● EXERCISE PROMPT
Some of the lines below need repeating. Reproduce exactly those between the lines holding "Open the filter funnel icon" and "Screen dimensions: 527x572", inclusive.

================================

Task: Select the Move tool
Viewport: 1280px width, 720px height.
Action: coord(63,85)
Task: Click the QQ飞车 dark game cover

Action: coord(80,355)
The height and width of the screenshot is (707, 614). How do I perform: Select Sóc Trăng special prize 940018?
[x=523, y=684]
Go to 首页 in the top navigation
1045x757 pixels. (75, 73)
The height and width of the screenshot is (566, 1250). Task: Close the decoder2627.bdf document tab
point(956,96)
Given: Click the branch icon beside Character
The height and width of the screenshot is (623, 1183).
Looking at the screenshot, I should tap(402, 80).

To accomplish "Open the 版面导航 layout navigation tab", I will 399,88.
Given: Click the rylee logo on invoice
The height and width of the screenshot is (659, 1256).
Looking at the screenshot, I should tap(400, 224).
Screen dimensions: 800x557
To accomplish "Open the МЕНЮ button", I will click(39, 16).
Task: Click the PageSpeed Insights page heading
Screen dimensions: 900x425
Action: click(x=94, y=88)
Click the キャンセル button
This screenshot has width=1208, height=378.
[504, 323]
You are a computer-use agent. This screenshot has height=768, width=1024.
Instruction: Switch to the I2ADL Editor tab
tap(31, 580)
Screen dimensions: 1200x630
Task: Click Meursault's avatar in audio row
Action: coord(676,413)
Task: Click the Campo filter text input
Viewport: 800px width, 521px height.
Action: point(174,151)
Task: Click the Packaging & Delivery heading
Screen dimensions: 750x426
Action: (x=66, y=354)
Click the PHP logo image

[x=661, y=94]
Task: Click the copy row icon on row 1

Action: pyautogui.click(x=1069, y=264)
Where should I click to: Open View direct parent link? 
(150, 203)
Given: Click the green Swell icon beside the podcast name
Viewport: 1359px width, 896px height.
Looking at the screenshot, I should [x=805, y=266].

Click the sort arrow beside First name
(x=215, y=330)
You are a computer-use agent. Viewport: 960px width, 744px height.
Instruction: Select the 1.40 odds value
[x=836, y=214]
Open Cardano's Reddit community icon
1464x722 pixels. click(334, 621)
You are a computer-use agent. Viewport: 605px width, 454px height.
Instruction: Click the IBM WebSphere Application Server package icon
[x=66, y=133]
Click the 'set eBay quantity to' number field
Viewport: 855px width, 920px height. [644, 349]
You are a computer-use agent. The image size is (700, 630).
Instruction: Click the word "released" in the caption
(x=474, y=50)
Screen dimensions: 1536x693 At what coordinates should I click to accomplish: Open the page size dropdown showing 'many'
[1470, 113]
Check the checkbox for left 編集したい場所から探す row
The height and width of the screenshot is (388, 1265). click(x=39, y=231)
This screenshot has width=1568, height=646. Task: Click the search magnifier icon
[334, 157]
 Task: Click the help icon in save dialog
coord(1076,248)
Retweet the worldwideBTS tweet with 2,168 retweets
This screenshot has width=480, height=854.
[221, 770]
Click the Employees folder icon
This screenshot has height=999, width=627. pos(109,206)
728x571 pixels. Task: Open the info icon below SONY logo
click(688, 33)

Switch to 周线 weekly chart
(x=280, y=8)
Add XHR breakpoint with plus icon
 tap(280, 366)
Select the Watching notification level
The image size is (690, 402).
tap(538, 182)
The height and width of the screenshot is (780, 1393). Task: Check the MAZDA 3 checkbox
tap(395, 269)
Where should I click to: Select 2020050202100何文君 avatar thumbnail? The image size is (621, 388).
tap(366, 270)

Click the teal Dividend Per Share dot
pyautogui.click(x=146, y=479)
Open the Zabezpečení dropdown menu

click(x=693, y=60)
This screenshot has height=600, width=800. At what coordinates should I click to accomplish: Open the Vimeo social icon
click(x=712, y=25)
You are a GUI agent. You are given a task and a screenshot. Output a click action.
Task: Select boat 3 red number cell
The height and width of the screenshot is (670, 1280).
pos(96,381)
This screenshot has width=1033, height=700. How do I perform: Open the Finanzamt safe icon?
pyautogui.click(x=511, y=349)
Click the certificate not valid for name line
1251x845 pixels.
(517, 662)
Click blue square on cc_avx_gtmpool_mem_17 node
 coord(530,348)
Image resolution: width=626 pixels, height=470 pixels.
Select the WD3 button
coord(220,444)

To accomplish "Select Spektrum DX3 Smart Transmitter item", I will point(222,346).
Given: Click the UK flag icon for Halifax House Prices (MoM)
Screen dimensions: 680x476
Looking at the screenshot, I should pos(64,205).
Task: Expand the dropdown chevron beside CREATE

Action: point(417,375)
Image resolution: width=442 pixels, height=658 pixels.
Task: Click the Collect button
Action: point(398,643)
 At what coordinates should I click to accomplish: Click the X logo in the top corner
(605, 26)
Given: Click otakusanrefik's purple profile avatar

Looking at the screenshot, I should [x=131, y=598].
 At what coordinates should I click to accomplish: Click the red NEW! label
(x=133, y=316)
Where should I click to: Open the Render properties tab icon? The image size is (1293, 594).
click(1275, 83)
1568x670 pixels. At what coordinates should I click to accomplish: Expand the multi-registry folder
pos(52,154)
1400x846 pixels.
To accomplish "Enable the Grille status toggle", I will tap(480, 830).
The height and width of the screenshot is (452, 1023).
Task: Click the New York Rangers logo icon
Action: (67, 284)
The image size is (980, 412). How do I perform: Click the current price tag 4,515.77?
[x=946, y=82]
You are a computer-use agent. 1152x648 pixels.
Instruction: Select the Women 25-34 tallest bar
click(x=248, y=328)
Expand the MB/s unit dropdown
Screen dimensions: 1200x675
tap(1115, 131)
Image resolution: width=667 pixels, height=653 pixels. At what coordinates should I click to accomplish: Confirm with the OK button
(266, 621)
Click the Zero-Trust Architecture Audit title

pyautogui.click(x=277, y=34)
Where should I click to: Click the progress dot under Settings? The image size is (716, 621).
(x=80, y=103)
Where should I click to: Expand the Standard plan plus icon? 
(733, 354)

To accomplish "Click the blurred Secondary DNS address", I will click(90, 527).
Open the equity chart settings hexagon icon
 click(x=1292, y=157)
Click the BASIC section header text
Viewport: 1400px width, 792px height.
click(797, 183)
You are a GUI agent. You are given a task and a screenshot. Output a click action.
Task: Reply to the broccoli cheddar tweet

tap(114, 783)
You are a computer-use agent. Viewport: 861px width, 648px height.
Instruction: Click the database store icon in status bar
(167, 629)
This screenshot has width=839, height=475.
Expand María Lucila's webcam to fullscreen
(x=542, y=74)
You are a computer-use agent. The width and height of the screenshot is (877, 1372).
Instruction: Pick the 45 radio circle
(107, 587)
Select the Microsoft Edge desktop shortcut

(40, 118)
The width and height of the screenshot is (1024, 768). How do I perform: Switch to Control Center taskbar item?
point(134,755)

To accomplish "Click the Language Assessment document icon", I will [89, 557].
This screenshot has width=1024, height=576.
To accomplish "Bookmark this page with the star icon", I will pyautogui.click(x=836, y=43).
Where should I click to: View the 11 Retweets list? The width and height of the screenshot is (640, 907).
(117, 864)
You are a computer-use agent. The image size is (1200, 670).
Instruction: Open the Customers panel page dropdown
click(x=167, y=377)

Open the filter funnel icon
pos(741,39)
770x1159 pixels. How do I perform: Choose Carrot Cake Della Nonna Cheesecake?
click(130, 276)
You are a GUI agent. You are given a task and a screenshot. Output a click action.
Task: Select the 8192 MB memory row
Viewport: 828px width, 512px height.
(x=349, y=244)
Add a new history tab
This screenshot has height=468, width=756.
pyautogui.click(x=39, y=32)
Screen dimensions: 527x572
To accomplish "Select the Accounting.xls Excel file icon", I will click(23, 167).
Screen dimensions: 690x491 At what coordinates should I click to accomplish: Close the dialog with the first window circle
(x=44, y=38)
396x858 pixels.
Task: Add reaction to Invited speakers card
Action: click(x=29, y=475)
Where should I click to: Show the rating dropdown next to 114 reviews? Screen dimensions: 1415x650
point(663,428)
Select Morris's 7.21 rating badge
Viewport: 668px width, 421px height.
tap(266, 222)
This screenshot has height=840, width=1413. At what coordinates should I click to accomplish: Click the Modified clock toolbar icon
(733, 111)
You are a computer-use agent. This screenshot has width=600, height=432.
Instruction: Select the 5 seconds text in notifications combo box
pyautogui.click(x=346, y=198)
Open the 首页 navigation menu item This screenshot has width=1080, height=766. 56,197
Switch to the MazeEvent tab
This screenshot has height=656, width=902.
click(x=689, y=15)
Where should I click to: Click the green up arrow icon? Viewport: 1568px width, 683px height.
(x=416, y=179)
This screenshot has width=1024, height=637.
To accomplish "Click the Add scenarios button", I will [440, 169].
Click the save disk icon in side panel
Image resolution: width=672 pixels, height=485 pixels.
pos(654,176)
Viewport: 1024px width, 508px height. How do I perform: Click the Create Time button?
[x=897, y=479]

================================

● ANSWER TO THE PROBLEM
Open the filter funnel icon
pos(741,39)
770x1159 pixels. How do I perform: Choose Carrot Cake Della Nonna Cheesecake?
click(130, 276)
You are a GUI agent. You are given a task and a screenshot. Output a click action.
Task: Select the 8192 MB memory row
Viewport: 828px width, 512px height.
(x=349, y=244)
Add a new history tab
This screenshot has height=468, width=756.
pyautogui.click(x=39, y=32)
Screen dimensions: 527x572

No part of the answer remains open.